At the campground in Jordan, Minnesota
Jousting at the Renaissance Festival
After months of chemo and radiation, my sister’s hair started to grow back, she gained back a little weight and the only ill effect she still had was that her digestive tract, from the radiation, couldn’t tolerate raw vegetables. The bad memories of the trip to Minnesota the year before had faded, replaced by the good. We decided to try it again, taking Nick and Val with us. We even went for five days, camping in the KOA at Jordan, Minnesota.
There are a lot of things to do in that part of the Gopher state. We went to the Zoo one day and the Science Museum the next. Our friend Phyllis came up from Belle Plaine to visit us. It was all a lot of fun, but you must get tired of the boring details, so let me just jump right into the hurricane.
Hurricane in Minnesota? You are probably thinking. Darn right.
Friday night, Nick, Val and I were all cozy in our tent. Right next to us, Pat was snoozing in hers. It started raining, no big deal. Then the wind started. Then the horizontal rain started.
My tent was leaking. Nick woke up and I chased him into Pat’s Blazer. Val, however, just kept sleeping, and every time I pulled her sleeping bag out of the puddle of water in the center of the tent, she rolled herself right back into it.
Pat hollered from next door, “Are you guys ok?”
“Fine, just wet.”
“Ha, ha, ha.

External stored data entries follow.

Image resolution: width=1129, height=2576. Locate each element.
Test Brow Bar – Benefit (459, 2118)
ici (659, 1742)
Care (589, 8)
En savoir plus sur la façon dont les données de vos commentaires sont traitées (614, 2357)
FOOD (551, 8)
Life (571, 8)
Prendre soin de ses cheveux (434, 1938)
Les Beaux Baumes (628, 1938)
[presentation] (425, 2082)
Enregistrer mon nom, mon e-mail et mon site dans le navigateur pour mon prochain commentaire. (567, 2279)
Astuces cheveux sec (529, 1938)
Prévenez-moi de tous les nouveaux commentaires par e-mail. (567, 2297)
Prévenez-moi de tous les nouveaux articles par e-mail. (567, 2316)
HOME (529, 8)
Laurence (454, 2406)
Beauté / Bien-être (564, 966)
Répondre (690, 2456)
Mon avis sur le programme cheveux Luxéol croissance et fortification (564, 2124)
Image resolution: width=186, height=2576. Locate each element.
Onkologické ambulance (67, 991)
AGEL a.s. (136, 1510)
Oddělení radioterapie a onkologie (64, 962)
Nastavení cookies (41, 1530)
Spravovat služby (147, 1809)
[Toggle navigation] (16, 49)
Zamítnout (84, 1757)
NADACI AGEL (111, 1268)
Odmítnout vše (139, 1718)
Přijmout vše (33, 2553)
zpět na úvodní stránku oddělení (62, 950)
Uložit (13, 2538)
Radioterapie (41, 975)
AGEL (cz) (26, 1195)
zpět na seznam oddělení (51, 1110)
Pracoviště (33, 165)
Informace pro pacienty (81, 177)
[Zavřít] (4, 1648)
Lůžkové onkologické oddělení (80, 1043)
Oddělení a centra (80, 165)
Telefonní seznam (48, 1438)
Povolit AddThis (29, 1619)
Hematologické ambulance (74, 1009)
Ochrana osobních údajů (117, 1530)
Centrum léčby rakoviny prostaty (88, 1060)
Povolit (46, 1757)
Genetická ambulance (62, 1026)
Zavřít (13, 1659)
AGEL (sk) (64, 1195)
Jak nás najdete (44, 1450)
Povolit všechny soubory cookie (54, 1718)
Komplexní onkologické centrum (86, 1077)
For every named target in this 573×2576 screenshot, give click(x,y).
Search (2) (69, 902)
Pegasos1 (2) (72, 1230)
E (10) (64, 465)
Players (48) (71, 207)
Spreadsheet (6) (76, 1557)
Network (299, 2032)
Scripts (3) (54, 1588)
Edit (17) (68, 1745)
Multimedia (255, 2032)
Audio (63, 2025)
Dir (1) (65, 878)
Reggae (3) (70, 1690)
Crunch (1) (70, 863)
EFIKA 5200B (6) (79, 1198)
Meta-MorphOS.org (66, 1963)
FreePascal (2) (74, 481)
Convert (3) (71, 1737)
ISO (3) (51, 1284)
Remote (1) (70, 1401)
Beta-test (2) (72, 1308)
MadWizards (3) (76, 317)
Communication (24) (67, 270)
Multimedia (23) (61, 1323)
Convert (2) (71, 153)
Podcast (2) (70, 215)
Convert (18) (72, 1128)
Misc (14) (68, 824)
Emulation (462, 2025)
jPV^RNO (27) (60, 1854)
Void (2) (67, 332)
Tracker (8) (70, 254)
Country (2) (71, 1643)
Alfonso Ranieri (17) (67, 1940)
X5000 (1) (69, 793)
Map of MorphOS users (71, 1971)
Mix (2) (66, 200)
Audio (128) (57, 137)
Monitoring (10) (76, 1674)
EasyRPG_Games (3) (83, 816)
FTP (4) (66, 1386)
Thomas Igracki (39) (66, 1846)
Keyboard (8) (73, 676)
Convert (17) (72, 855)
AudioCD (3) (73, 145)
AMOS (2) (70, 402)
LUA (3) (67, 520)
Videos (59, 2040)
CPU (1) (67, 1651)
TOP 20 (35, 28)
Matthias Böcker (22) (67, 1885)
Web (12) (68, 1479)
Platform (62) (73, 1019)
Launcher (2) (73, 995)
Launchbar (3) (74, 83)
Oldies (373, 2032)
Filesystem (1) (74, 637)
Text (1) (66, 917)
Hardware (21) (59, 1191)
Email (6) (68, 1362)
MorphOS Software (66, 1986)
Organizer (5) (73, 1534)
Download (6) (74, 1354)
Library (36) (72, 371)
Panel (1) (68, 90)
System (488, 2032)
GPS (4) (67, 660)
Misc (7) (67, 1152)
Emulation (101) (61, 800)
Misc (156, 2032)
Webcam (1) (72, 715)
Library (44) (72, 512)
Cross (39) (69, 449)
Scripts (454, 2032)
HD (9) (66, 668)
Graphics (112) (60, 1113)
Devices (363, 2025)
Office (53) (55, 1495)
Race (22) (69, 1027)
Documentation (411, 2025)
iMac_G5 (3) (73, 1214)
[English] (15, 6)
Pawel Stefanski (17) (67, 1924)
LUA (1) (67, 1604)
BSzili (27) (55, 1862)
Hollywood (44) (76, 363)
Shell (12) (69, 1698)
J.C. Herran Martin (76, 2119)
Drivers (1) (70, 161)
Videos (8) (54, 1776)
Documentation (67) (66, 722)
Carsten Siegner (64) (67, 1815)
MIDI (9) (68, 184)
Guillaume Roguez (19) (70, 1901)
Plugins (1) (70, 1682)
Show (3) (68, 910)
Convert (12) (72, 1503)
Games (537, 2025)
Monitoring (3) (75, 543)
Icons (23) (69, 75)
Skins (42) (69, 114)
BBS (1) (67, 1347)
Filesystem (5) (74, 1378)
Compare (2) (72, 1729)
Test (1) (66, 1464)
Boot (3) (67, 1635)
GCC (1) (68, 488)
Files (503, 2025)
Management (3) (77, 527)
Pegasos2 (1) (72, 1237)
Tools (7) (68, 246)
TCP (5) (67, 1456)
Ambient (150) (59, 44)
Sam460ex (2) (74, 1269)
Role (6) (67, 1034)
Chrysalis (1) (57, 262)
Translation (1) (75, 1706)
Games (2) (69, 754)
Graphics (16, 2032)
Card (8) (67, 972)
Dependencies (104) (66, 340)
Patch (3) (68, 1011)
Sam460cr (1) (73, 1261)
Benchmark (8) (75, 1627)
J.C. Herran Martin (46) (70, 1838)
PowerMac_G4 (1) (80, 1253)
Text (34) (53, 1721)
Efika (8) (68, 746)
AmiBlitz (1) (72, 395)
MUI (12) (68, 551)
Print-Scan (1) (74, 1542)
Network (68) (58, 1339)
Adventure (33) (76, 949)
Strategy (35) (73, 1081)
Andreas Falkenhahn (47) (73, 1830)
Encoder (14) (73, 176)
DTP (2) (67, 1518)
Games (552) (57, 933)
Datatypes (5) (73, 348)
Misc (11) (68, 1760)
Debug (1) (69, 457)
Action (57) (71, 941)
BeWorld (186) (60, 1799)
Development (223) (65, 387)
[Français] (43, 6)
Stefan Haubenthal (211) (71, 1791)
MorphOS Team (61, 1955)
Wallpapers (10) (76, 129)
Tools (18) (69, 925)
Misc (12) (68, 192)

I am totally dry sitting on my air mattress. I told you you should get one.”
“Who knew that its tsunami season in Scott County Minnesota.”
The rain continued, pelting the side of the tents unrelentingly. Pat, floating on her air mattress, finally dozed off. Nick, high and dry in the SUV, surely was sound asleep. I spent the rest of the night wide awake, continuing to pull Val to high ground as best I could. I don’t know why I bothered; she obviously could sleep through anything.
In the morning, the sun greeted us as we crawled out of our hovels to view the devastation of the campground. Branches and small trees lay scattered like fall leaves, water covered the ground.
“Well, what do you think?” I asked Pat, who was still gloating over her dry bed.
“It looks like a beautiful day. Let’s hang everything up that we can and go to the Renaissance Festival.” And that’s exactly what we did.